Here’s another interesting bauble from the nerds at Google. The Books Ngram Viewer allows you to plot the frequency of words and phrases that appeared in books published in the past few hundred years. Google estimates they’ve scanned and OCR’d more than 10 percent of all the books ever published, and this plotter is based on a sample of that data.
This “most excellent time-wasting tool” was blogged about by Alexis Madrigal, a senior editor for TheAtlantic.com, in his post, The Decline of Man (as a Word), in which he shows how the word “man” has fared against “woman”. (Not well.) As Madrigal observes, this may not serve a legitimate research purpose, but it sure is fun.
Here’s a sample. I’ve searched for the term “database”, and set the years to search as 1950 to 2008. The y-axis shows the percentage of all the terms contained in Google’s sample of books written in English that are “database” for those years. As you can see, the word didn’t emerge in published sources before the early 1970s. (Click image for full size.)
The tool also allows you to plot the progress of one term against another. If you plot “database” against “data base”, you’ll see that the two-word term enjoyed a short life before the single word took over. I’ve been interested in the use of the word “gift” instead of “donation,” but the plot of those two words isn’t very informative due, I guess, to the many connotations of the word “gift.” Instead I plotted “charitable gift” and “charitable donation” to put the words in context, and came up with this chart. The concept of giving seems to have had quite a heyday up until around 1835, and “donation” was firmly in the lead. By 1880, though, it was all about the gift. (Click image for full size.)
That got me thinking about how well “philanthropy” has done through the years. Mentions before 1750 are rare, so I plotted from then to the present, and once again the first half the 19th century seems to have been relatively more preoccupied with the idea than later on. (Although, of course, who knows what data this is really based on. As I said, it’s fun, but I wouldn’t want to base a thesis on it without knowing more about the underlying data.)
Hmm – this IS fun. What if we plot poverty vs. religion vs. education? This doesn’t tell us what people were giving to, but it does give a glimpse into what they were writing about. “Poverty” has stayed relatively constant since 1750, but look at how “religion” has declined as “education” has risen. One line crosses the other right at 1909. Also interesting is that the trend started reversing direction about 10 years ago.
And finally, this chart plots “data mining” and two variations of “fundraising“. Data mining takes off as a published term in the early 1990s, and the term “fund raising” has merged into the single word, “fundraising.”
All sorts of fun. Try some for yourself! I’d be interested in hearing about any cool combos you come up with that relate to analytics and/or fundraising.

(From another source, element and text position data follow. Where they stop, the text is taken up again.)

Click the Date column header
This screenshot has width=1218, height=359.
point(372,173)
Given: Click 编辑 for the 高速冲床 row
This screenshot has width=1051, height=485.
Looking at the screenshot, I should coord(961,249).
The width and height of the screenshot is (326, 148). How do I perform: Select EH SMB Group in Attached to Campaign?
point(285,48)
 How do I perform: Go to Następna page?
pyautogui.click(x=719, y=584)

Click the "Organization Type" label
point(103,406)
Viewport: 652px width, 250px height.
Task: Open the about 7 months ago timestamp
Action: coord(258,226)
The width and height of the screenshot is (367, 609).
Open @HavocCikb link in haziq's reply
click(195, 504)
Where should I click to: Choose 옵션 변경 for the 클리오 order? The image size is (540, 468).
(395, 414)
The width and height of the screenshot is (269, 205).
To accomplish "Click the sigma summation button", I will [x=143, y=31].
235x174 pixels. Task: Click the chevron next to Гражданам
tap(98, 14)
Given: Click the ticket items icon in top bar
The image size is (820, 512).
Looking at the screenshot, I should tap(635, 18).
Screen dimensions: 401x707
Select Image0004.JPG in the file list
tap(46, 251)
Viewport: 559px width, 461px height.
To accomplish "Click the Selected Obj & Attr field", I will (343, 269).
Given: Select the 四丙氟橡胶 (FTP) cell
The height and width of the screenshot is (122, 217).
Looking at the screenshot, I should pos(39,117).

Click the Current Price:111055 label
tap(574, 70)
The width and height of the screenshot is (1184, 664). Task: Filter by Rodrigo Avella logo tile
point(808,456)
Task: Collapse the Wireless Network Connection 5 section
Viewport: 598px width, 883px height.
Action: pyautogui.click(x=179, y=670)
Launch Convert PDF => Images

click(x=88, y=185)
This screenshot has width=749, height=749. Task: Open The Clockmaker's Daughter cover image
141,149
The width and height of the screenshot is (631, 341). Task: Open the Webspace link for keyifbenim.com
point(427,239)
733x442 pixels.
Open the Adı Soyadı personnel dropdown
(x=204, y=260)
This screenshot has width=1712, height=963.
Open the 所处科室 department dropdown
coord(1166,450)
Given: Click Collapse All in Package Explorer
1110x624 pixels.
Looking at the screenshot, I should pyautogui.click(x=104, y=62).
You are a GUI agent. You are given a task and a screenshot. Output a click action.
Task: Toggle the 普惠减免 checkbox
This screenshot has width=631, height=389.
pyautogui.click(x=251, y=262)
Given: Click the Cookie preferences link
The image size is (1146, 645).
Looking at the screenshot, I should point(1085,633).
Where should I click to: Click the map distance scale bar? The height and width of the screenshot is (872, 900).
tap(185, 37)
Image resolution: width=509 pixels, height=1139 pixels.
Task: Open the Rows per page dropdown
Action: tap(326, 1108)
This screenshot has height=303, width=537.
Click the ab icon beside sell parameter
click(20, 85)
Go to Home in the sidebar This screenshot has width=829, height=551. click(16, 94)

Early this year I posted a tutorial on how to do some very basic text-mining of free-text comments. The method I outlined in my post focuses on single words, rather than word combinations or phrases. Here’s a quick way to extract the most common multi-word terms from a batch of text. (Followed by a postscript which offers another free and quick way to do the same thing.)
The National Centre for Text Mining (NaCTeM) bills itself as the “first publicly-funded text mining centre in the world.” The organization provides text mining services to the academic community in the United Kingdom. (NaCTeM is operated by the University of Manchester with close collaboration with the University of Tokyo.)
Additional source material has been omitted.